▸ **MATERIAL SUPPLIED**:
---------------

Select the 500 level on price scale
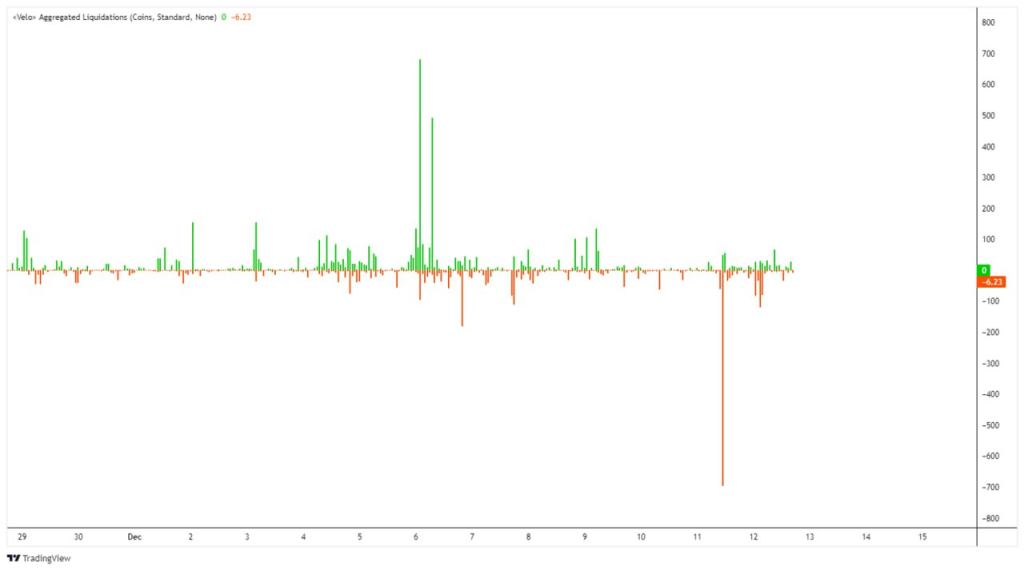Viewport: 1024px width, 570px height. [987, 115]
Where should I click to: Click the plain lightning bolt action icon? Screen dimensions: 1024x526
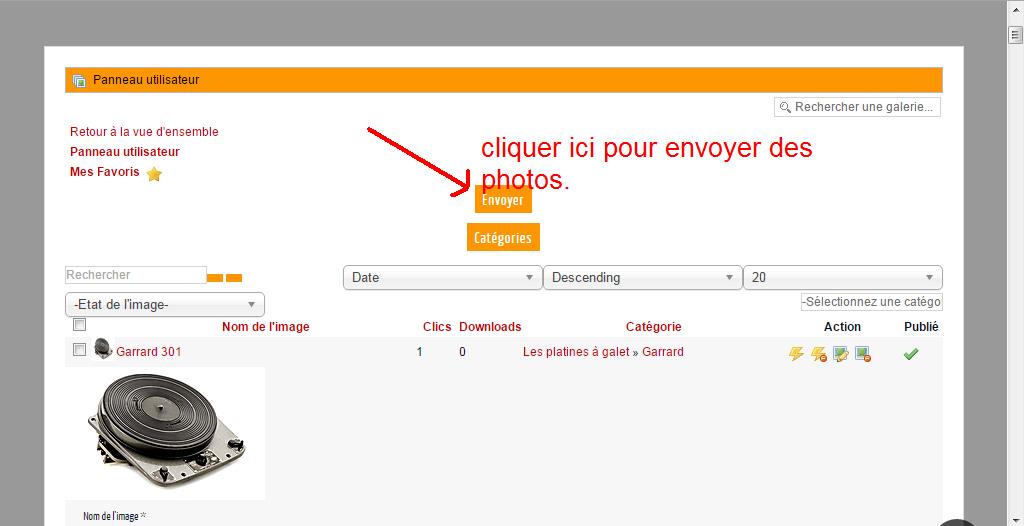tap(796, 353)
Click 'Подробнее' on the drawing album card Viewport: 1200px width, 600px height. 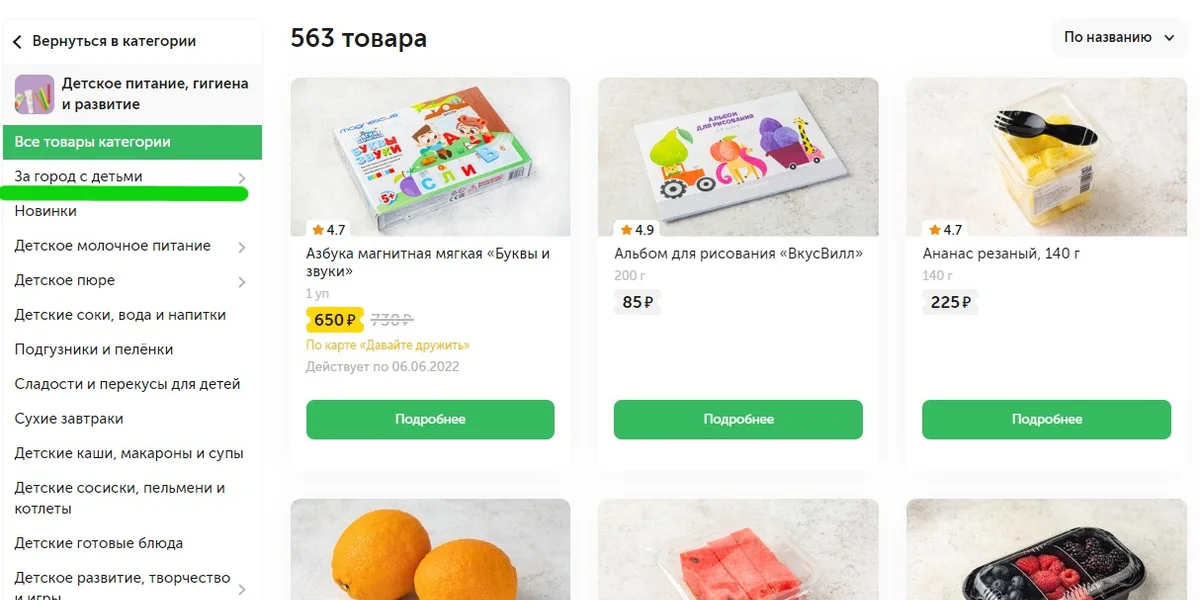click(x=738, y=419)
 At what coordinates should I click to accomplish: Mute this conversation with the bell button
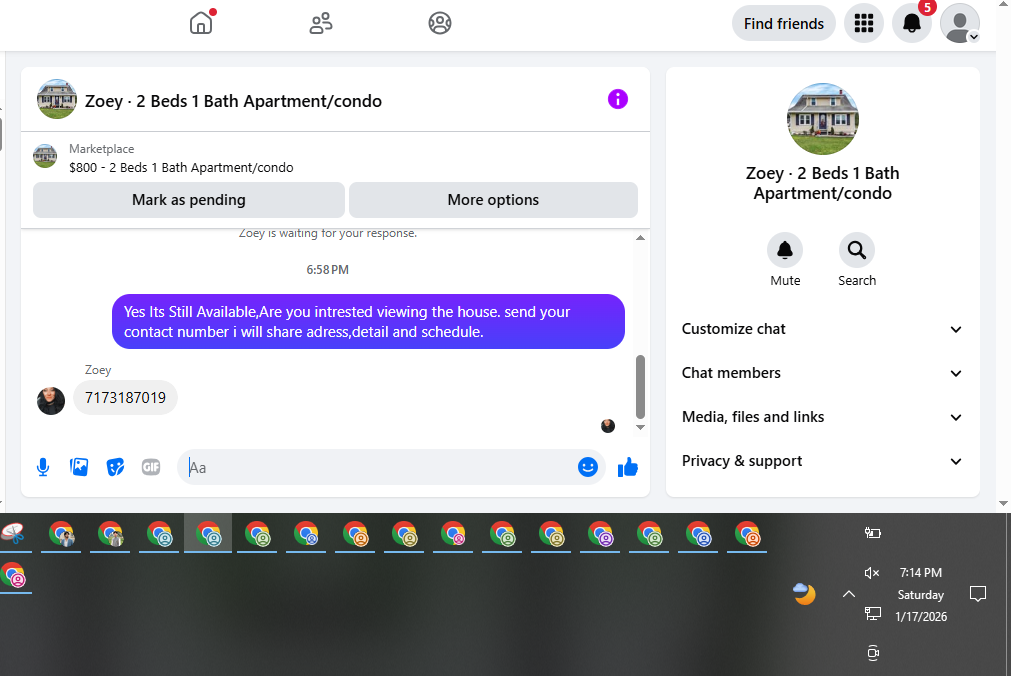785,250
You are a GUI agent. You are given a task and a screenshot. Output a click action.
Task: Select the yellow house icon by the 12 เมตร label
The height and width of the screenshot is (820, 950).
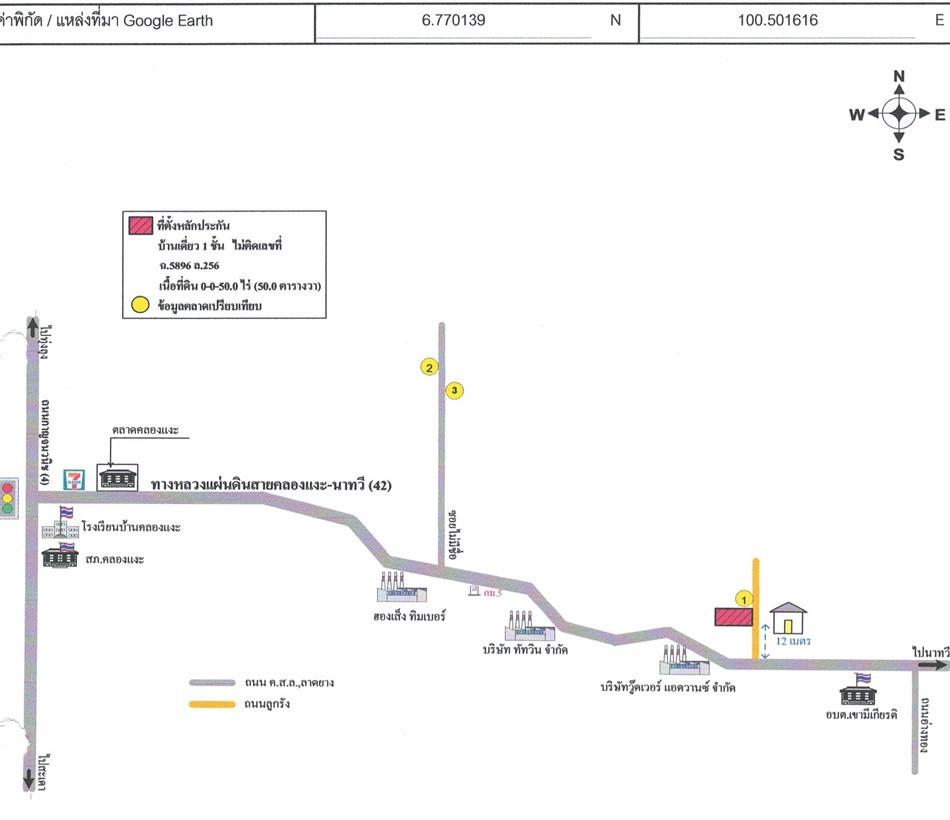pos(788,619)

---------------

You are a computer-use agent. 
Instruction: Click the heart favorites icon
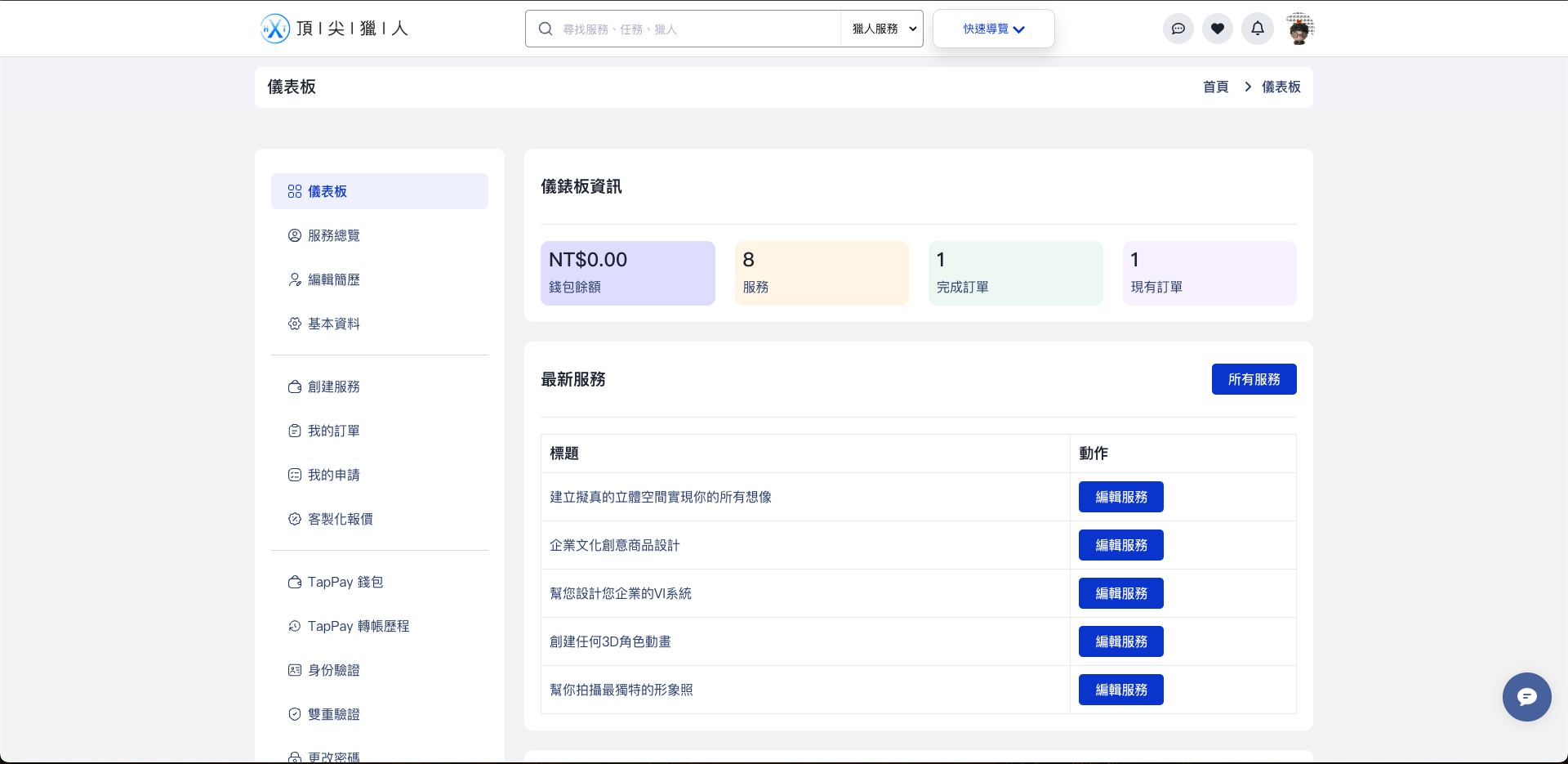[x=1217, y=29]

---------------

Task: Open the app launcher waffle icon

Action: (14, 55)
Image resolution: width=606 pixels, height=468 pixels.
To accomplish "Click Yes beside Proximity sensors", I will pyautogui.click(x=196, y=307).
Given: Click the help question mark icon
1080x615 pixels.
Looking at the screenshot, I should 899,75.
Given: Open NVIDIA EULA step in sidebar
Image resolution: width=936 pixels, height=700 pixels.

---------------

▸ **PROBLEM DESCRIPTION**: Only those lines of the entries above that run from the line containing "Given: Open NVIDIA EULA step in sidebar" to the line containing "Image resolution: width=936", both included, should be transcribed exactly.

▸ **ANSWER TO THIS TASK**:
Given: Open NVIDIA EULA step in sidebar
Image resolution: width=936 pixels, height=700 pixels.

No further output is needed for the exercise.